Ibuypower/Cyberpower apparently gives you a clean system. I could even choose the option for no OS installed at all.
It's tempting to see how the Ivy Bridge does, but with Black Friday/Cyber Monday sales coming up... I really don't want to miss out on some of the better deals. And The I7 2600k should hold me for a good long time.
I'd recommend the i5-2500K honestly, the only real difference between the i7 and the i5 is hyperthreading which most games can't use anyway. :wink.gif: You'll save about 100 bucks.
This is where I'm kind of undecided. I see amazing reviews for the I5 - if this comp would be for just gaming, I'd switch to it in a heartbeat.

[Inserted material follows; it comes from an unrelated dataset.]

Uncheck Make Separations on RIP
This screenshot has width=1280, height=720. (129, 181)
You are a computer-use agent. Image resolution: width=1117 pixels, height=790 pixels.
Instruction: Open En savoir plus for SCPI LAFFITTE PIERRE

However, this comp will be for work first and foremost - most of which deals with photo editing. Currently, a good number of processes in Photoshop will make use of the hyperthreading - but not all of them. And honestly, right now, I'd probably see more of a performance increase by upping my RAM to 16.
Mostly, I decided to go with the I7 in an attempt to "future proof" the machine for a bit in case programs did start to make more use of hyperthreading.
Say I did go with I5... would it be easy or even possible to upgrade the processor at a later date without having to buy a new motherboard and such? Is there a good chance there'll be processors my motherboard can accommodate?
Check out my 1600 computer build. http://pcpartpicker.com/p/2e1p
These were very carefully selected after TONS of research, and yes i made the concious choice to go with AMD phenom II x6 rather than intel.